*GIVEN RECORDS*.
********

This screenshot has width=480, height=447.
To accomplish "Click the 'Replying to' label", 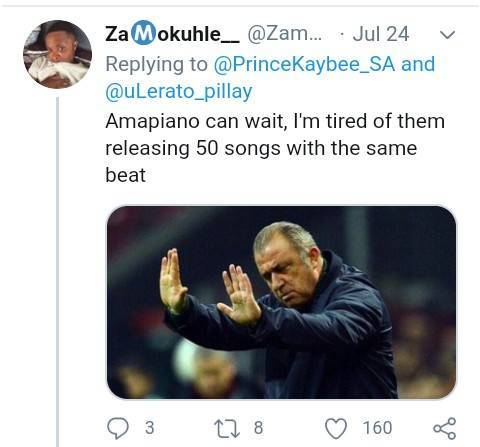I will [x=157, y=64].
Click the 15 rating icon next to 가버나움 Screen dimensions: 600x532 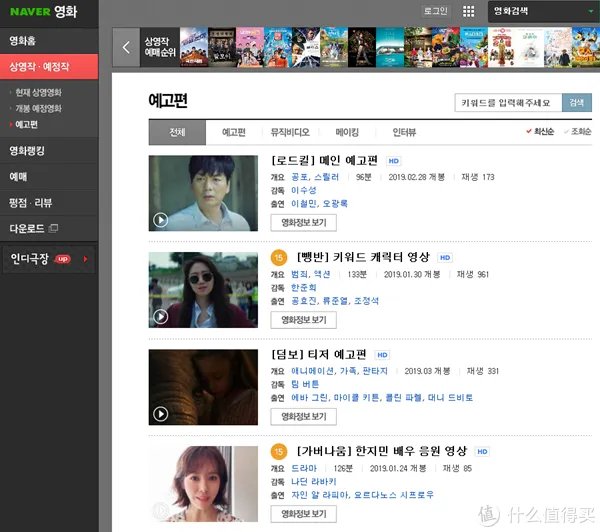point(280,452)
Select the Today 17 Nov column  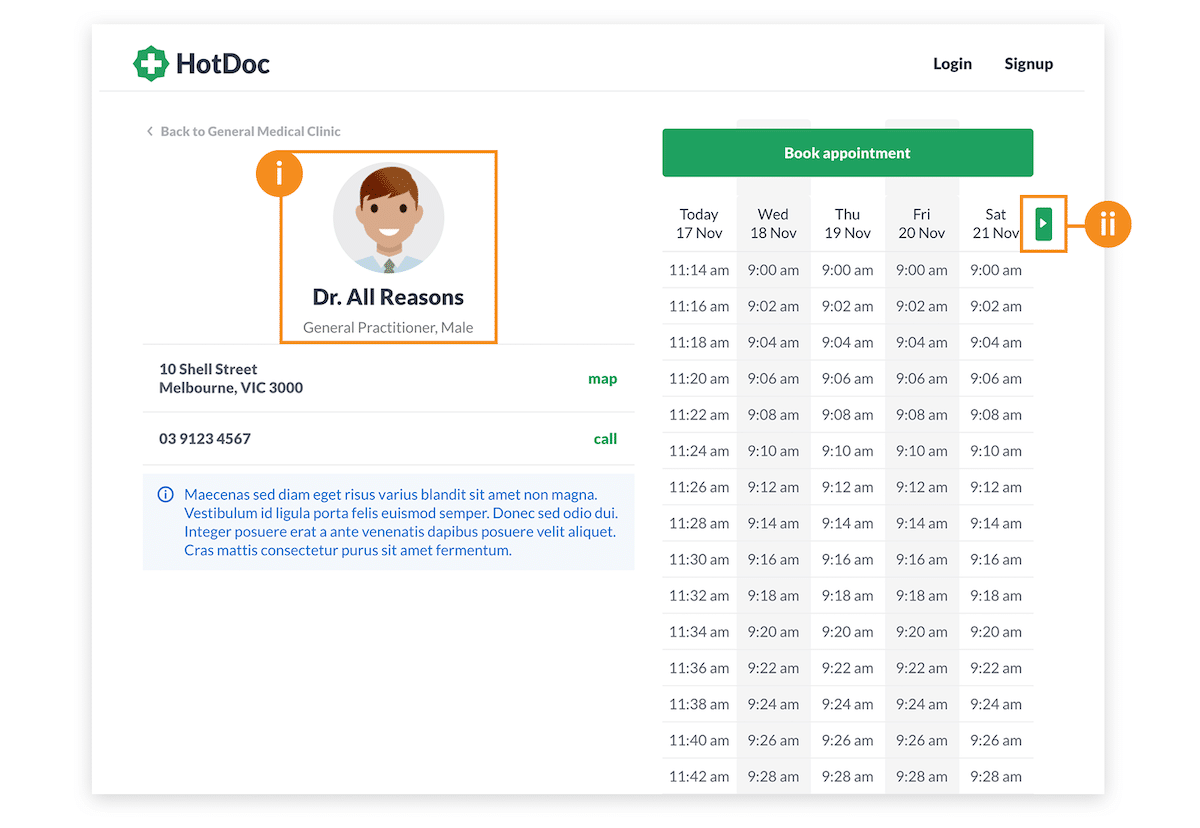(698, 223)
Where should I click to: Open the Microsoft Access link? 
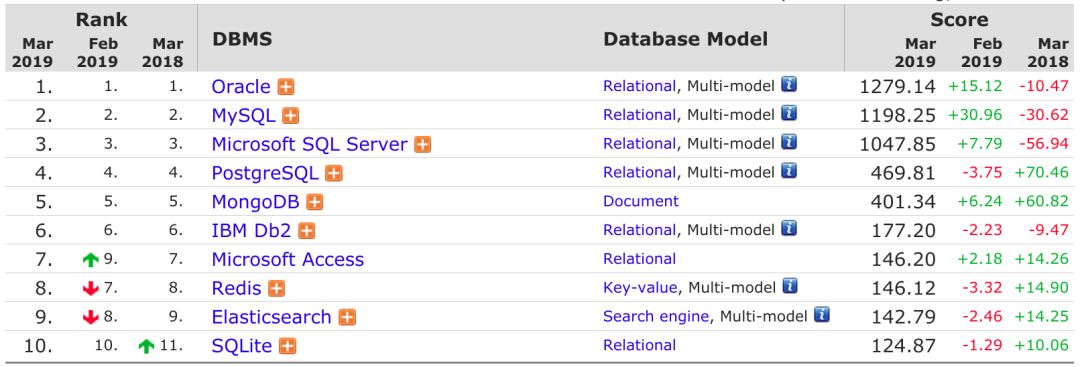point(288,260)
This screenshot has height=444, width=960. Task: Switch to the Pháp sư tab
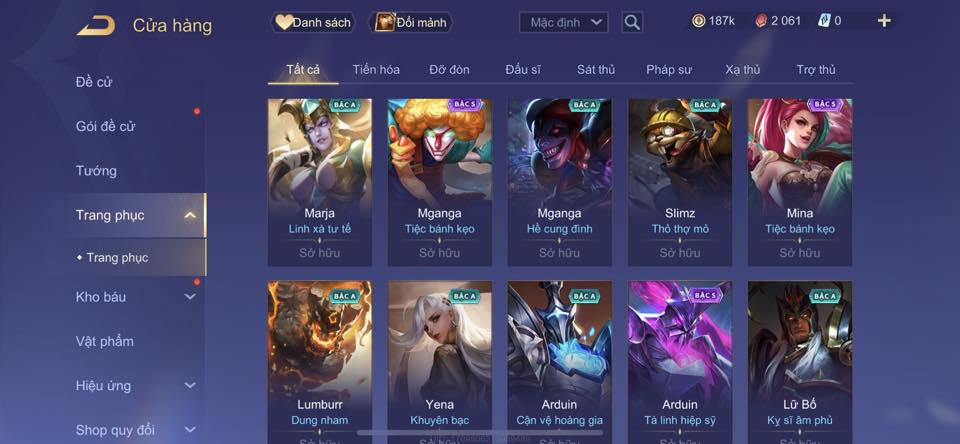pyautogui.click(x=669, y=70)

********

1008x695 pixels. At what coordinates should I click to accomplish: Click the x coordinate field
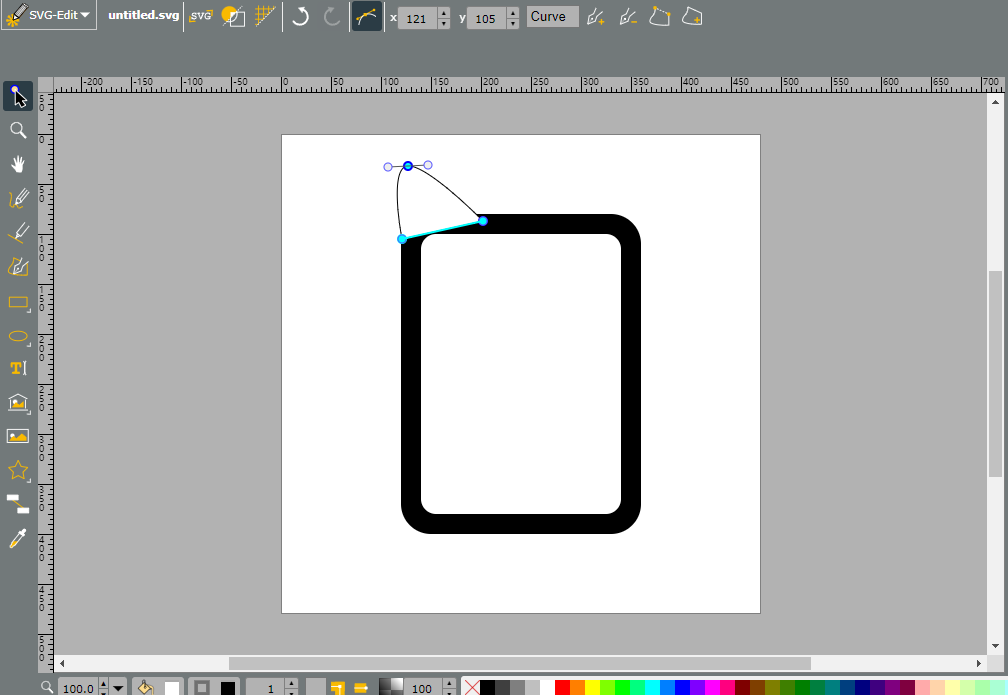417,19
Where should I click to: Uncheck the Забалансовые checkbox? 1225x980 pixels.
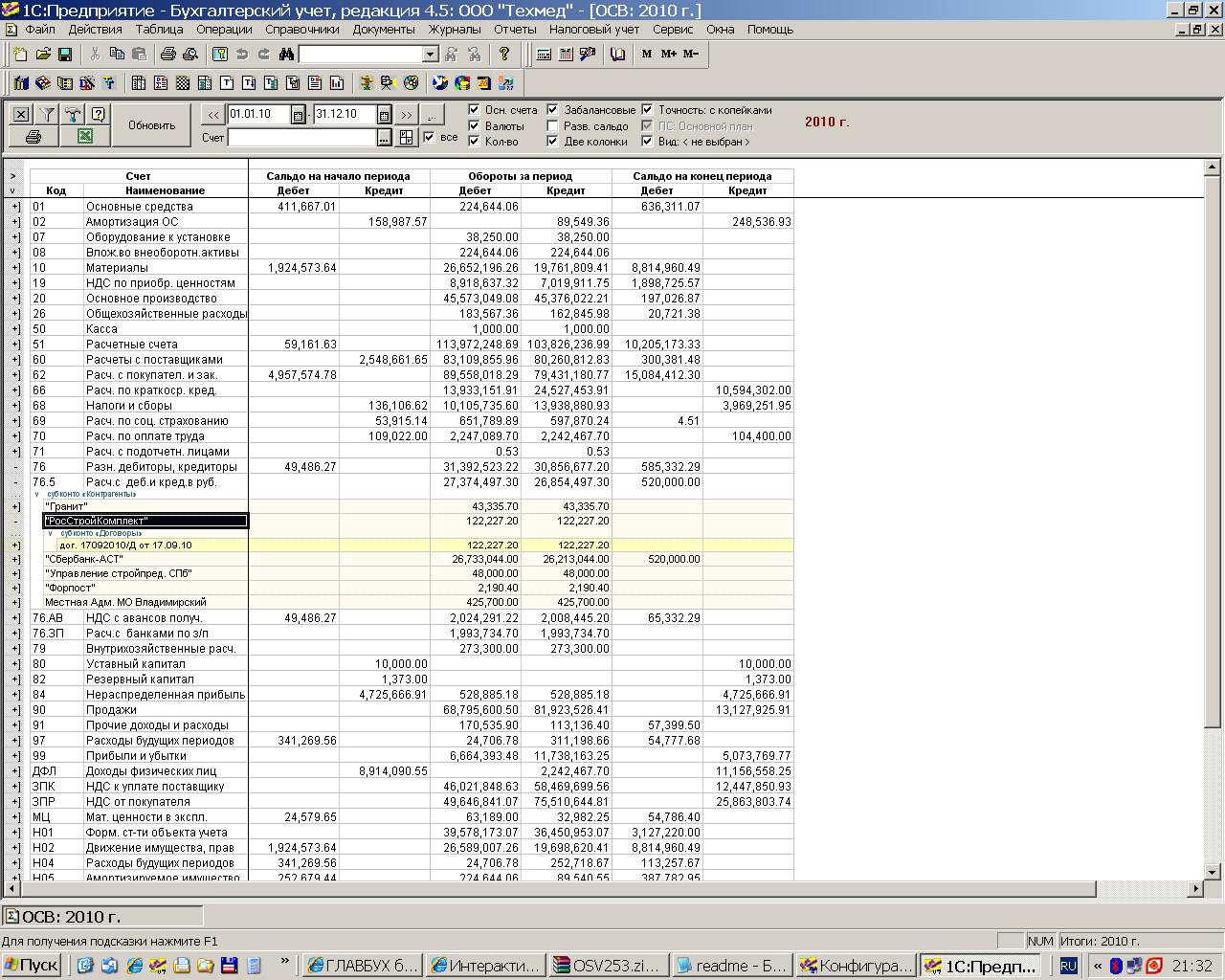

********

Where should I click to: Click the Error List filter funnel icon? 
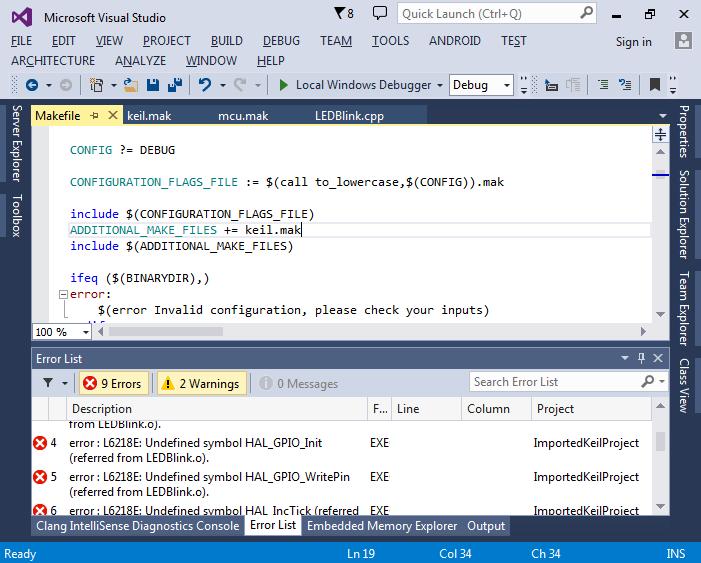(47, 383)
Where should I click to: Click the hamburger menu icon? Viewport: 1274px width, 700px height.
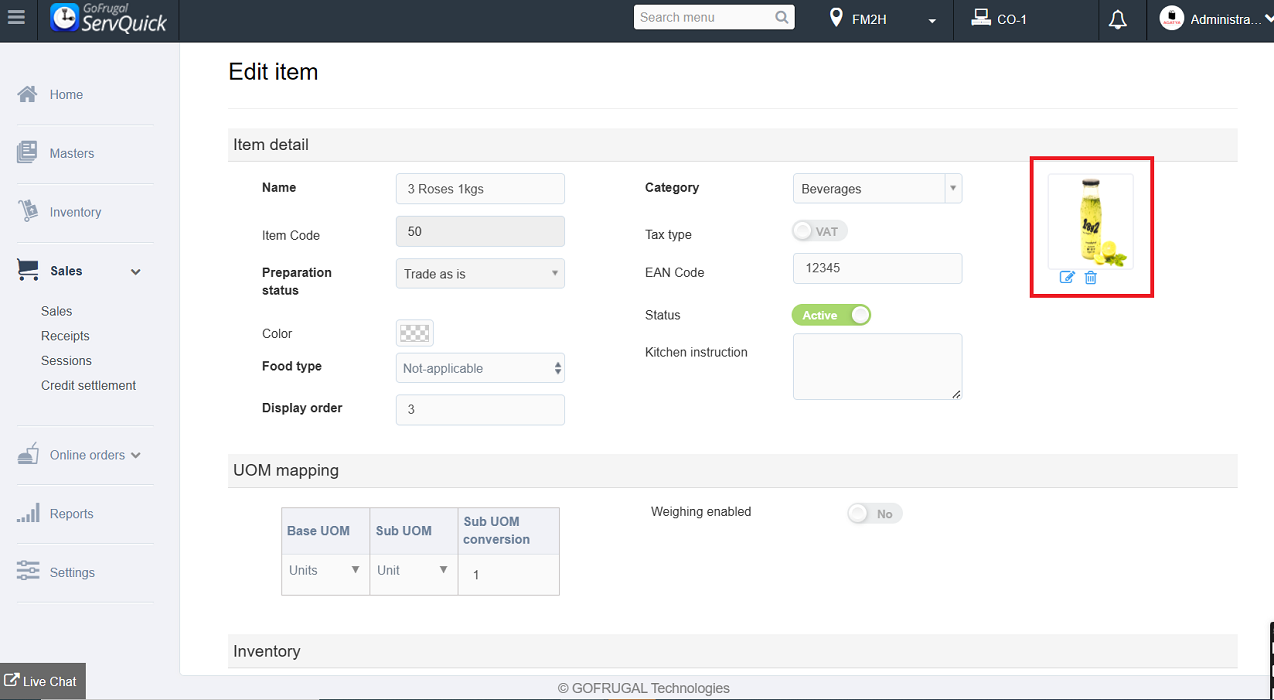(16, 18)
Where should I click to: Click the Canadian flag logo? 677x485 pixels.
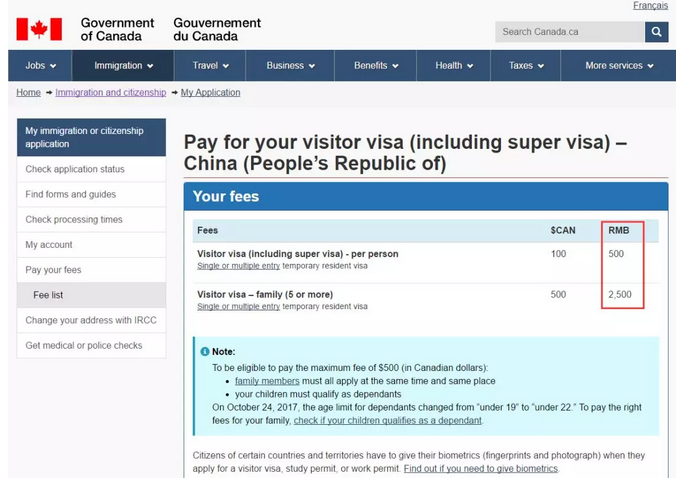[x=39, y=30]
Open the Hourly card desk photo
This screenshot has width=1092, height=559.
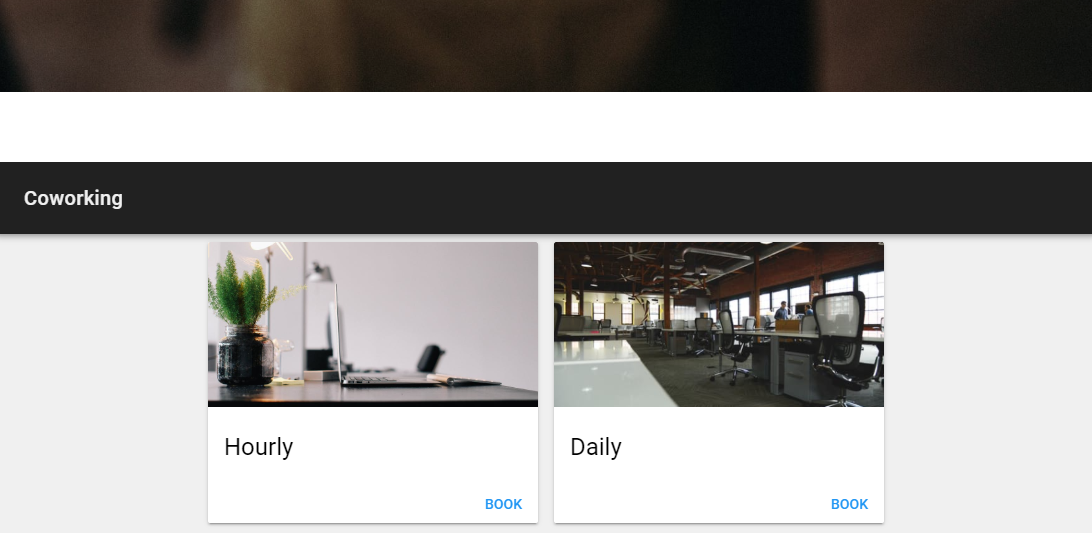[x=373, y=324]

********

*WHAT IS NEEDED*. Copy exactly the lines of the listing above between the one holding "1008x695 pixels. At" and the one holding "Where should I click to: Uncheck", inclusive; omit all pictures.

*SOLUTION TO THIS EXERCISE*.
1008x695 pixels. At what coordinates should I click to accomplish: Click the x coordinate field
417,19
Where should I click to: Uncheck the Забалансовые checkbox? 1225x980 pixels.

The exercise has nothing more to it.